Sunday, 12 January 2020

PAS's Preliminary Figures for 2019 Treasure Finds Shockingly Low [UPDATED: Don't Worry, It's Just a Lack of PAS Transparency]

The Scream of Nature (British Museum): 
Given the importance of the general trend of reported Treasure finds over the past few years in determining the effects of artefact hunting on the archaeological record of England and Wales, we are all impatient to learn what the real figure for 2019 is. The online database of the PAS also records Treasure finds (this is NOT what it was set up for) and therefore can keep a running tally of those thought noteworthy enough to be part of the public record.

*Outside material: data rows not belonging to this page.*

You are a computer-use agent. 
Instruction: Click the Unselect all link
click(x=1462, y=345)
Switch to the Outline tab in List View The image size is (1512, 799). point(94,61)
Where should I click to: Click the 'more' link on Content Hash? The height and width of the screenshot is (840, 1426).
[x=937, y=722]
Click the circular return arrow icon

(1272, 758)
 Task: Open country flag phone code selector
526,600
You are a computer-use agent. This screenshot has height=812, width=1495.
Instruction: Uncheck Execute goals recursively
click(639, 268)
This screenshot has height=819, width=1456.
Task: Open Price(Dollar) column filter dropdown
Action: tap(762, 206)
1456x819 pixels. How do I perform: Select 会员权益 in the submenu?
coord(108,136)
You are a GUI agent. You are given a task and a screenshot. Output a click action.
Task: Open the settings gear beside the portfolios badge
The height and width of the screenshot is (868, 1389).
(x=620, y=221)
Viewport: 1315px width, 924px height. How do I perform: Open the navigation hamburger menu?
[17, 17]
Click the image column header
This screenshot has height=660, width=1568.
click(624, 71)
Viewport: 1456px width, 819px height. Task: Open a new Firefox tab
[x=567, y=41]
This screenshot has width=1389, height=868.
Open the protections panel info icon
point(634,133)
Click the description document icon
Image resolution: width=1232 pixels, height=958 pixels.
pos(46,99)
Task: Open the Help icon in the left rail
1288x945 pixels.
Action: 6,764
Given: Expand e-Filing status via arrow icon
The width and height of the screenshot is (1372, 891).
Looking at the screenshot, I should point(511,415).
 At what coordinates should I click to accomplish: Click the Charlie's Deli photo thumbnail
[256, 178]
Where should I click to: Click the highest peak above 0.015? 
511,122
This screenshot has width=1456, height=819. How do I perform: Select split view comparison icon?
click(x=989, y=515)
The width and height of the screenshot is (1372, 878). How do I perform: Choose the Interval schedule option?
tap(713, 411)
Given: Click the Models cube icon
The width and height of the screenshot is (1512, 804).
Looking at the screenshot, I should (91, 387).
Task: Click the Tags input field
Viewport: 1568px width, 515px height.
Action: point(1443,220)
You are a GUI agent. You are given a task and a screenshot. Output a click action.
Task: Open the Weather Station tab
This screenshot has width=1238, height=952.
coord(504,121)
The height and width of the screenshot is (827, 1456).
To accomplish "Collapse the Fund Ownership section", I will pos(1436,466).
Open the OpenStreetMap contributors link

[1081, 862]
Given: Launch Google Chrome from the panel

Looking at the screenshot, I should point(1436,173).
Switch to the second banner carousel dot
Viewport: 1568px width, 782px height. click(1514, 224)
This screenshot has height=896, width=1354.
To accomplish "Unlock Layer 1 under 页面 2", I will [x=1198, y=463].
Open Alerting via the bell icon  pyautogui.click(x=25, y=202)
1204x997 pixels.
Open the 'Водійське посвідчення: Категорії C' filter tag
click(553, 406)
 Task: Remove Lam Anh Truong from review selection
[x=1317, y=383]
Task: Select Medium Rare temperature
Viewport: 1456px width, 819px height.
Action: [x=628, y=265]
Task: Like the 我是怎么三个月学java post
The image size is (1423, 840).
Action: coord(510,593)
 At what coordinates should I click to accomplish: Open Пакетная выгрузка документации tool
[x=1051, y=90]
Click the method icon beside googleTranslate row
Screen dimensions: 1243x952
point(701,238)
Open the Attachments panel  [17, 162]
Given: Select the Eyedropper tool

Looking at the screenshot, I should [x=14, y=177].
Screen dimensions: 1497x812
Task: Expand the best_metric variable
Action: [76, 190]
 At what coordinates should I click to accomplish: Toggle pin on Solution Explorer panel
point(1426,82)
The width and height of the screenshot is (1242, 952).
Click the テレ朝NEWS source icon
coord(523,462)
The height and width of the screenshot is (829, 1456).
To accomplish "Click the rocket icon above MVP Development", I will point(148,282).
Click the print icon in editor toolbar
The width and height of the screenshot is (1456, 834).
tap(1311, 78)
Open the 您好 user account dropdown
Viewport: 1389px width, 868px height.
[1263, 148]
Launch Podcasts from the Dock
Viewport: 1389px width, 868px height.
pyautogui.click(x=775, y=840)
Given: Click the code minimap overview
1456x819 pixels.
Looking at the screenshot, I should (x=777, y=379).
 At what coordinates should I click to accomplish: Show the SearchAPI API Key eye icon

What is profoundly worrying is that although in 2017 there were 1266 reported Treasure finds and the initial figures from 2018 were 1096 of them, a search of the PAS database for Treasure records created from 1st Jan 2019 and 31st Dec 2019 gives a result of just 258 records. I almost feel like putting an exclamation mark there. I really hope, this time, that the PAS database is wrong. If that is anywhere near the actual figure, that would be a shocking result.

UPDATE 13th Jan 2020
Bloomsbury is playing this one close to their institutional chest. here's the reply I got this afternoon:
Treasure Registrars @TRegistrars W odpowiedzi do @PortantIssues i @findsorguk
The number of Treasure cases reported in 2019 will be officially provided in the DCMS statistical release for the 2018 Treasure Annual Report. Treasure finds on the PAS database are not made visible to those without research access until they have been through the legal process.
 Hmm, well that's not exactly in accordance with the facts for a start, click on the first one that the search results above bring up:  NMS-7709E2 found "Sunday 13th October 2019 - Monday 11th November 2019" [sic, they must have dug it out really slowly] "Subsequent action after recording: Submitted for consideration as Treasure" [but no T2019 tracking number], so when was this inquest then? The next one:  NLM-0D3D8E "Subsequent action after recording: Returned to finder" (eh? What's going on here?) [again no T2019 tracking number]. So either there is something wrong with the PAS database and 'data' are missing, or the BM's Treasure Registrars are taking their readers for idiots who cannot click a mouse to check what they assert. I'll leave it up to you to decide if that means they are hiding something. So if "not going through the legal process" is in fact NOT the reason why there are no more than 258 public records of 2019 Treasure finds that may or may not have "gone through the legal process", then what is? What are the facts about what happened to the archaeological sites and assemblages in the fields of England and Wales in 2019? 

Also, I think the Registrars' apparently supercilious comments on 'those without research access' are out of place here.  It seems to me Treasure finds are, whatever their legal status, archaeological finds made by members of the public, so if they are* going on the PAS database, why are they "not made visible" to that public (whose heritage it is and who pay for the PAS record)? I think the PAS need to confirm, whether that database is for the benefit of the general public (who pay for it) as public transparency or for the exclusive benefit of the 734 vetted and approved "researchers" categorised on the PAS website? Why are they the only ones that - according to the Treasure Registrars - can see the 'hidden records' of the latest Treasure finds?

You will note that the gatekeeping BM Registrars neglected to inform us when the scheduled release of the 2018 report will be.

*and readers who are following this blog will know my opinion on that.